(Stored records)
▼▼▼

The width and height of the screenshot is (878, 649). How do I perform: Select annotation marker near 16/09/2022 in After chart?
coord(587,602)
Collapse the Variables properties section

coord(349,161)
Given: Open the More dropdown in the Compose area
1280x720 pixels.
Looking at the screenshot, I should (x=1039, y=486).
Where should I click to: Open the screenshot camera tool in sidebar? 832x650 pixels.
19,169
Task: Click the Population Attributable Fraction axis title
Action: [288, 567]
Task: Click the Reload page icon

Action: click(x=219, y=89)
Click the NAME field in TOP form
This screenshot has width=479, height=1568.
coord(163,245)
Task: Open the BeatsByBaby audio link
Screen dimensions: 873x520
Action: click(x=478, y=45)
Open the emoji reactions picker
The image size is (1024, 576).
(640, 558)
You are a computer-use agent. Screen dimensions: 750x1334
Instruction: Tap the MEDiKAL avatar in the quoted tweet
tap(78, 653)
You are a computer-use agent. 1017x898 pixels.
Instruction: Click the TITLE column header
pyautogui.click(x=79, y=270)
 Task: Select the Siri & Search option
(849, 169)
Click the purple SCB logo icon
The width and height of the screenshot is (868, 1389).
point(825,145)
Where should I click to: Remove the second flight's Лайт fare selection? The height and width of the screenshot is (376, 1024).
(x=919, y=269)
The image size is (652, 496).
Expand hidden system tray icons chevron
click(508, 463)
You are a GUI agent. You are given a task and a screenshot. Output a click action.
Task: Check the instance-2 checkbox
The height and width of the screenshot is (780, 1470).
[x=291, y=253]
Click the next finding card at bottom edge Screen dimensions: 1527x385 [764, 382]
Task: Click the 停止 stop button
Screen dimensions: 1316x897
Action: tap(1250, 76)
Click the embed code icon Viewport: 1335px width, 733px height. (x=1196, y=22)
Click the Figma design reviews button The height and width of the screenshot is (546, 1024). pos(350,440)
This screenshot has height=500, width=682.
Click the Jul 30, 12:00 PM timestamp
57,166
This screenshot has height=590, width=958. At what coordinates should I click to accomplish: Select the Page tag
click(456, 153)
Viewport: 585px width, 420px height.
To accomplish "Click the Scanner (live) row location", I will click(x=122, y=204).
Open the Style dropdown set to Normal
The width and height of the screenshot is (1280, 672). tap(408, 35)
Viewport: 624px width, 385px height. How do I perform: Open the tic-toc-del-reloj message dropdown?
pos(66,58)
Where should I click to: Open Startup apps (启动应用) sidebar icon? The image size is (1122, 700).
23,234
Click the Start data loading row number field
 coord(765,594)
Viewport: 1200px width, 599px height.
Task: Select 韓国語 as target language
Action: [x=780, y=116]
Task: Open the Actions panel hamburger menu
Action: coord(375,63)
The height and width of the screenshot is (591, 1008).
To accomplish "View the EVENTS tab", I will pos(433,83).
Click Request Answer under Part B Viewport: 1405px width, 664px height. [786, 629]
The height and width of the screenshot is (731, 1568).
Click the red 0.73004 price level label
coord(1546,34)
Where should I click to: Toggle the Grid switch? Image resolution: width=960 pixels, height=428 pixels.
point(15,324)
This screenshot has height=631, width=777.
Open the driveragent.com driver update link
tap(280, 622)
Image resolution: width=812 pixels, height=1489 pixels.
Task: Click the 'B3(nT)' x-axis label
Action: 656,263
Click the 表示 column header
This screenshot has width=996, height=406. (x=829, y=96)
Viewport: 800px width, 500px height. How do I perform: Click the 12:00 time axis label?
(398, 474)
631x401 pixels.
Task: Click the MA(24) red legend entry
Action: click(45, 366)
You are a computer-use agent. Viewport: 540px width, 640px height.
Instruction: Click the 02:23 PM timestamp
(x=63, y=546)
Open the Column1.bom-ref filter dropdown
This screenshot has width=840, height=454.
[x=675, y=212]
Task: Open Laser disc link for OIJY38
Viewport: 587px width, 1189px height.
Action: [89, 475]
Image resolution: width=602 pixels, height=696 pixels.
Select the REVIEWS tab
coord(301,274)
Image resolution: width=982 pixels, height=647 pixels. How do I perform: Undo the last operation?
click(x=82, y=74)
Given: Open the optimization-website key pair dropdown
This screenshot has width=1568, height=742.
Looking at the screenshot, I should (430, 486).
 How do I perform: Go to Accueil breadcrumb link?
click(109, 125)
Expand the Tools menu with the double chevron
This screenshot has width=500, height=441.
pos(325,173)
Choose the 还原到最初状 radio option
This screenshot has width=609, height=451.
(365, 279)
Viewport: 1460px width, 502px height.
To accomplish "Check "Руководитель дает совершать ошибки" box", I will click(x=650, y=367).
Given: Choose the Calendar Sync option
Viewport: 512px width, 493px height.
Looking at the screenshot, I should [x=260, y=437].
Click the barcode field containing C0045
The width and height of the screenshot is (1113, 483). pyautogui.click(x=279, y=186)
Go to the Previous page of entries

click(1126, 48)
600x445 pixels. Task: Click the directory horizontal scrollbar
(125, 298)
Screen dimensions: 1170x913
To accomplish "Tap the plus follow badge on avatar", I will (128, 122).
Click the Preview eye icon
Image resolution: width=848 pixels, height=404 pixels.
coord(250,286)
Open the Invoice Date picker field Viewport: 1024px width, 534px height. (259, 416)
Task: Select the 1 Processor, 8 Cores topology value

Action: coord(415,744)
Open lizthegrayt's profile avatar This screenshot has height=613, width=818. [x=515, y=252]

▲▲▲

• _Problem to solve_:
Your task is to extract all of the records exactly.

• _Reply to the task_:
The width and height of the screenshot is (878, 649). How do I perform: Select annotation marker near 16/09/2022 in After chart?
coord(587,602)
Collapse the Variables properties section

coord(349,161)
Given: Open the More dropdown in the Compose area
1280x720 pixels.
Looking at the screenshot, I should (x=1039, y=486).
Where should I click to: Open the screenshot camera tool in sidebar? 832x650 pixels.
19,169
Task: Click the Population Attributable Fraction axis title
Action: [288, 567]
Task: Click the Reload page icon

Action: click(x=219, y=89)
Click the NAME field in TOP form
This screenshot has width=479, height=1568.
coord(163,245)
Task: Open the BeatsByBaby audio link
Screen dimensions: 873x520
Action: click(x=478, y=45)
Open the emoji reactions picker
The image size is (1024, 576).
(640, 558)
You are a computer-use agent. Screen dimensions: 750x1334
Instruction: Tap the MEDiKAL avatar in the quoted tweet
tap(78, 653)
You are a computer-use agent. 1017x898 pixels.
Instruction: Click the TITLE column header
pyautogui.click(x=79, y=270)
 Task: Select the Siri & Search option
(849, 169)
Click the purple SCB logo icon
The width and height of the screenshot is (868, 1389).
point(825,145)
Where should I click to: Remove the second flight's Лайт fare selection? The height and width of the screenshot is (376, 1024).
(x=919, y=269)
The image size is (652, 496).
Expand hidden system tray icons chevron
click(508, 463)
You are a GUI agent. You are given a task and a screenshot. Output a click action.
Task: Check the instance-2 checkbox
The height and width of the screenshot is (780, 1470).
[x=291, y=253]
Click the next finding card at bottom edge Screen dimensions: 1527x385 [764, 382]
Task: Click the 停止 stop button
Screen dimensions: 1316x897
Action: tap(1250, 76)
Click the embed code icon Viewport: 1335px width, 733px height. (x=1196, y=22)
Click the Figma design reviews button The height and width of the screenshot is (546, 1024). pos(350,440)
This screenshot has height=500, width=682.
Click the Jul 30, 12:00 PM timestamp
57,166
This screenshot has height=590, width=958. At what coordinates should I click to accomplish: Select the Page tag
click(456, 153)
Viewport: 585px width, 420px height.
To accomplish "Click the Scanner (live) row location", I will click(x=122, y=204).
Open the Style dropdown set to Normal
The width and height of the screenshot is (1280, 672). tap(408, 35)
Viewport: 624px width, 385px height. How do I perform: Open the tic-toc-del-reloj message dropdown?
pos(66,58)
Where should I click to: Open Startup apps (启动应用) sidebar icon? The image size is (1122, 700).
23,234
Click the Start data loading row number field
 coord(765,594)
Viewport: 1200px width, 599px height.
Task: Select 韓国語 as target language
Action: [x=780, y=116]
Task: Open the Actions panel hamburger menu
Action: coord(375,63)
The height and width of the screenshot is (591, 1008).
To accomplish "View the EVENTS tab", I will pos(433,83).
Click Request Answer under Part B Viewport: 1405px width, 664px height. [786, 629]
The height and width of the screenshot is (731, 1568).
Click the red 0.73004 price level label
coord(1546,34)
Where should I click to: Toggle the Grid switch? Image resolution: width=960 pixels, height=428 pixels.
point(15,324)
This screenshot has height=631, width=777.
Open the driveragent.com driver update link
tap(280, 622)
Image resolution: width=812 pixels, height=1489 pixels.
Task: Click the 'B3(nT)' x-axis label
Action: 656,263
Click the 表示 column header
This screenshot has width=996, height=406. (x=829, y=96)
Viewport: 800px width, 500px height. How do I perform: Click the 12:00 time axis label?
(398, 474)
631x401 pixels.
Task: Click the MA(24) red legend entry
Action: click(45, 366)
You are a computer-use agent. Viewport: 540px width, 640px height.
Instruction: Click the 02:23 PM timestamp
(x=63, y=546)
Open the Column1.bom-ref filter dropdown
This screenshot has width=840, height=454.
[x=675, y=212]
Task: Open Laser disc link for OIJY38
Viewport: 587px width, 1189px height.
Action: [89, 475]
Image resolution: width=602 pixels, height=696 pixels.
Select the REVIEWS tab
coord(301,274)
Image resolution: width=982 pixels, height=647 pixels. How do I perform: Undo the last operation?
click(x=82, y=74)
Given: Open the optimization-website key pair dropdown
This screenshot has width=1568, height=742.
Looking at the screenshot, I should (430, 486).
 How do I perform: Go to Accueil breadcrumb link?
click(109, 125)
Expand the Tools menu with the double chevron
This screenshot has width=500, height=441.
pos(325,173)
Choose the 还原到最初状 radio option
This screenshot has width=609, height=451.
(365, 279)
Viewport: 1460px width, 502px height.
To accomplish "Check "Руководитель дает совершать ошибки" box", I will click(x=650, y=367).
Given: Choose the Calendar Sync option
Viewport: 512px width, 493px height.
Looking at the screenshot, I should [x=260, y=437].
Click the barcode field containing C0045
The width and height of the screenshot is (1113, 483). pyautogui.click(x=279, y=186)
Go to the Previous page of entries

click(1126, 48)
600x445 pixels. Task: Click the directory horizontal scrollbar
(125, 298)
Screen dimensions: 1170x913
To accomplish "Tap the plus follow badge on avatar", I will (128, 122).
Click the Preview eye icon
Image resolution: width=848 pixels, height=404 pixels.
coord(250,286)
Open the Invoice Date picker field Viewport: 1024px width, 534px height. (259, 416)
Task: Select the 1 Processor, 8 Cores topology value

Action: coord(415,744)
Open lizthegrayt's profile avatar This screenshot has height=613, width=818. [x=515, y=252]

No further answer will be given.